C’era una volta la sharing economy, quella tendenza a far diventare disruptive mercati e ambiti di business stagnanti, grazie alle innovazioni tecnologiche e ai processi del web 2.0. Pensiamo a Airbnb, a Just Eat, a Blablacar ma soprattutto a Uber. Il concetto alla base è lo stesso: utilizzo un dispositivo personale, lo smartphone, per fruire di un servizio a un costo ridotto, a cui prima si poteva accedere solo uscendo di casa o seguendo logiche di consumo tradizionali. Qualche esempio? Rivolgersi all’agenzia per cercare una stanza in affitto temporaneo, ordinare una pizza o un panino direttamente dal locale o al massimo al telefono, attendere il taxi a una colonnina specifica oppure con una chiamata al numero centrale, con un evidente sobbarco di costi e tariffe extra.
Indice degli argomenti
Come funziona Uber
Cosa ha fatto l’economia dello scambio? Semplice: sfruttare il vettore internet per mettere in contatto la domanda con l’offerta, tramite piattaforme che fanno della scalabilità un punto di forza essenziale. Emblema di un simile contesto è proprio Uber, costantemente al centro di rivolte e polemiche da parte di quella che da più parti viene intesa come la lobby dei tassisti. Per quale motivo? Partiamo da una premessa: esistono diversi tipi di Uber, si va da “Uber Black”, che prevede la corsa su una berlina, “Uber Lux”, dove la tratta avviene su un’auto di lusso e “Uber Pop”, il servizio più conosciuto e attivo in Italia fino al 2015, quando il Tribunale di Milano ne ha disposto il blocco per concorrenza sleale. Negli USA c’è anche Uber X, che consente a studenti e disoccupati, in assenza di licenza, di offrire una tipologia di trasporto a prezzi vantaggiosi.

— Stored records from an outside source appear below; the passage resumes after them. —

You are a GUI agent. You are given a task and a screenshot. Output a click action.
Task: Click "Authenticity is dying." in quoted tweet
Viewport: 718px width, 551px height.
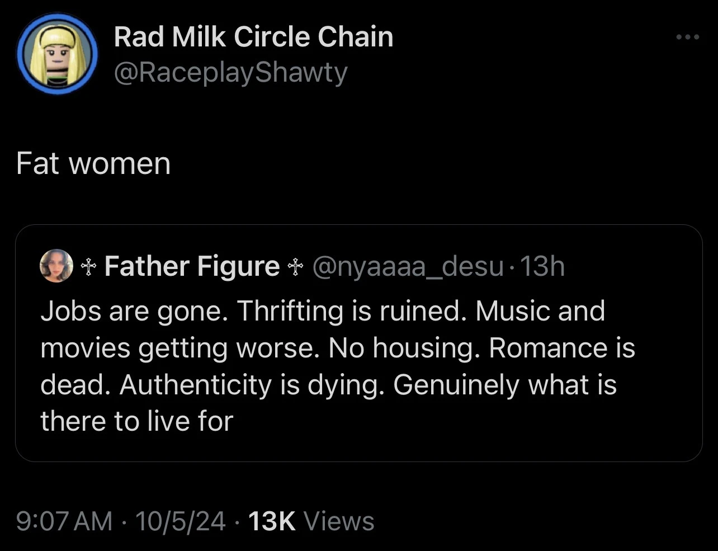[x=251, y=385]

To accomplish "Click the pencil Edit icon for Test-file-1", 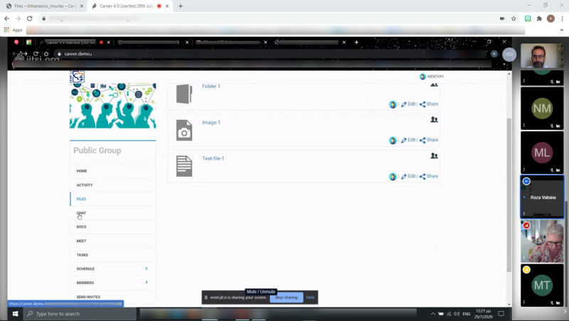I will 404,177.
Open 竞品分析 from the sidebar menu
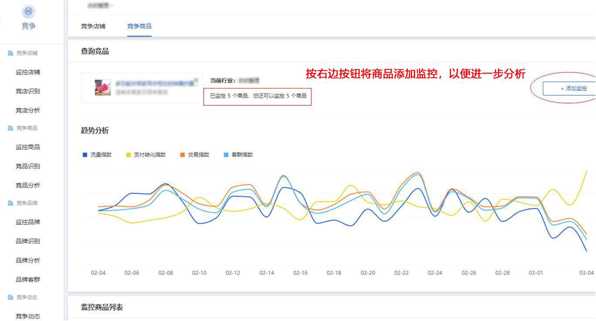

Tramite l’app per iOS e Android si attiva la localizzazione e si visualizzano gli autisti nelle vicinanze. Alla chiamata quello più vicino si reca al punto scelto e porta a destinazione l’utente. Il pagamento avviene tramite app, sia con carta di credito/prepagata che PayPal.
Punto 1: la protesta sulle licenze
Il presupposto della protesta è economico: Uber non risponde ad alcun possedimento di licenze e omologazione di mezzo di trasporto. Qualunque auto, seppur catalogata secondo certe metriche, può diventare un mezzo per Uber, così come chiunque abbia la patente può trasformarsi in autista, coordinato da un’app gestionale che fa da backend a quella da scaricare su smartphone e tablet. Certo, bisogna comunque avere una licenza speciale (NCC, “noleggio con conducente”) ma inferiore a quella pagata dai tassisti per il loro brevetto; gente che si ritrova come concorrenti persone che, probabilmente, svolgono tutt’altra professione, dedicando al passaggio privato solo parte della giornata e dei rispettivi ricavi.
Punto 2: la protesta sulle tasse
Qui il secondo punto: dove vanno a finire i guadagni ottenuti via Uber? La compagnia trattiene dal conto corrente del privato il 20% degli introiti ottenuti con la piattaforma. Questi però non emettono fattura e dunque non è chiaro come ci si regoli nei confronti dello Stato. Una matassa a cui la politica italiana è chiamata a rispondere, entro il 2017. Proprio qui sta il punto cruciale della situazione attuale. Nel 2008 i tassisti avevano chiesto un pacchetto di norme per adeguare la concorrenza ai loro oneri; norme che dopo oltre otto anni non sono ancora legge, portando con sé solo una serie di proroghe che, storia recente, vedono nel 31 dicembre 2017 il termine ultimo (l’ennesimo) per adattare il mercato a Uber e Co.
Punto 3: la protesta sulla proroga
Nel concreto, i taxi ufficiali protestano contro un emendamento al Milleproroghe che sposta più in là l’attuazione dei decreti legislativi previsti da una norma del 2016, contro l’esercizio abusivo del servizio taxi e NCC. Quest’ultimo si rifà a un articolo di legge del 1992, nel quale è previsto che, tra una corsa e l’altra, gli autisti a noleggio dovrebbero tornare presso la propria base prima di prendere un nuovo passeggero, mentre oggi girano per la città acchiappando i clienti in attesa di una corsa. Con Uber, i conducenti NCC entrano all’interno di un percorso più ampio, che li fa conoscere a una platea di potenziali clienti molto più vasta. Giustamente i tassisti si sentono sorpassati dall’assenza di leggi che loro stessi devono rispettare mentre gli avventori privati no. È evidente che il legislatore debba fare un passo indietro e due in avanti per recuperare un iter burocratico che appartiene allo scorso millennio, omologando offerte concorrenti a metriche condivise, seppur in quadri applicativi differenti. Non è semplice ma da qualche parte bisogna pur cominciare.